Analysts choosing hybridization, DNA-binding protein, or q-PCR techniques for residual DNA analysis should consider how the assay will be used, the structure of the DNA available (e.g., fragment length), and regulatory issues. The cost of analysis can be significant and should be considered when evaluating an assay format. Traditionally, hybridization assays were performed using 32P-labeled DNA and autoradiography. Because 32P decays quickly, probes prepared with 32P have a limited shelf life, and the precautions necessary for handling radioactive material can be cumbersome.

These issues with 32P labeling may make fluorescence labeling of the hybridization probe a more desirable option. If the hybridization assay is assessed visually, this represents a semiquantitative assay, but if the intensity of the spots is determined using a densitometer or other image system, the results can be quantitative. DNA-binding protein assays and q-PCR give quantitative results. Quantitative assays are typically preferred instead of semiquantitative assays because the results are considered more accurate and precise, which allows better process monitoring and control.
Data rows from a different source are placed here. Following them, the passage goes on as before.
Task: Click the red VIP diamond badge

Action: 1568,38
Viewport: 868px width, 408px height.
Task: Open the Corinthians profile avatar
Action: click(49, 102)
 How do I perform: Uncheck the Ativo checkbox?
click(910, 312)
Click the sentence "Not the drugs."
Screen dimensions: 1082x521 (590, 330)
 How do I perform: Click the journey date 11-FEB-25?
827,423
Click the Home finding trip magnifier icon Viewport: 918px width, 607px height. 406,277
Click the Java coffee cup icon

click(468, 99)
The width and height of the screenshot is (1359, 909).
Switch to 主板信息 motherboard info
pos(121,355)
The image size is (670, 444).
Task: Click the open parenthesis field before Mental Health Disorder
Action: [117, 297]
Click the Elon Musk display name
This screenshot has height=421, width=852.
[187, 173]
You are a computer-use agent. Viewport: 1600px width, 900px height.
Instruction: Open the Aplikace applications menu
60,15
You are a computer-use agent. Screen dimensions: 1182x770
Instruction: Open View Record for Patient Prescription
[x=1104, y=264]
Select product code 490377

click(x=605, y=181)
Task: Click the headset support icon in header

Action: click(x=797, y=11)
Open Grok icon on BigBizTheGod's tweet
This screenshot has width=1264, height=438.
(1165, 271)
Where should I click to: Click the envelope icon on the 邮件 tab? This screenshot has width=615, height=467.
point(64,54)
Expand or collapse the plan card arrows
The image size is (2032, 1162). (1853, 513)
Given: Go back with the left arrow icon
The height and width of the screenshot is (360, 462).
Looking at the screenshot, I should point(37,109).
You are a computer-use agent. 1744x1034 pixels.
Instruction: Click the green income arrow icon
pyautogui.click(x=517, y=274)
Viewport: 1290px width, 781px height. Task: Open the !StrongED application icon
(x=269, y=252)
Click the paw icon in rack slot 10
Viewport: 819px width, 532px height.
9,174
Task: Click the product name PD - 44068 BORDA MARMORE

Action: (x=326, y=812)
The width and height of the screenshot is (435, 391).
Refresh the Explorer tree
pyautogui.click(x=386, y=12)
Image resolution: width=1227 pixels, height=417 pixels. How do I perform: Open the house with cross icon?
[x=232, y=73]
Due to sample interference, a sample pretreatment step is often required to obtain accurate and reproducible results. Pretreatment steps can influence the recovery of DNA, so it is often necessary to design the assay with a spike-recovery control and an acceptance criterion to ensure assay performance. Commercial sources of host cell and vector DNA are typically not available to prepare in-house controls. In-house controls are usually prepared in the laboratory and quantified by UV spectroscopy, using standard techniques employed in molecular biology, to determine the DNA content and purity. Additionally, it is a good practice to evaluate in-house residual DNA controls by agarose gel electrophoresis to demonstrate that the DNA is of a proper size for the assay employed and has not degraded.

The hybridization assay uses genomic and/or vector DNA, labeled randomly throughout the DNA, as the hybridization probe reagent. For this reason the hybridization assay is specific for the source of DNA but is not specific for a given sequence. A synthesized probe, specific for a specific sequence, can be prepared and used in the hybridization assay if this level of specificity is desirable. The DNA-binding protein residual DNA assay is not sequence-specific and hence not specific for the host DNA. Therefore, laboratory personnel should avoid contaminating samples for this assay with environmental DNA before denaturing the DNA; otherwise the DNA result may be falsely elevated. The q-PCR probe is sequence-specific, which creates some special challenges for development of a q-PCR residual DNA assay. The q-PCR-specific sequence must be a stable sequence within a highly conserved region of DNA. The recovery of the probe target sequence must consistently represent the recovery of all the residual DNA. As a guideline, for a DNA fragment to be detected by hybridization, q-PCR, and DNA-binding protein assays, it must have no fewer than 50, 150, and 600 base pairs, respectively. A bioprocess typically may have operations that shear DNA into smaller fragments, and this must be taken into consideration when selecting an assay. Procedures exist to determine whether the DNA fragments in a sample are too small for adequate residual DNA recovery with a given assay. As noted, residual DNA assays are extremely sensitive. Detection limits as low as <1, 3, and 6 pg of DNA per sample have been reported for q-PCR, DNA-binding protein, and hybridization assays, respectively.

Although safety concerns regarding residual DNA impurities are not as prominent as they once were, the levels of residual DNA in any bioprocess remain a key quality attribute and help define the process.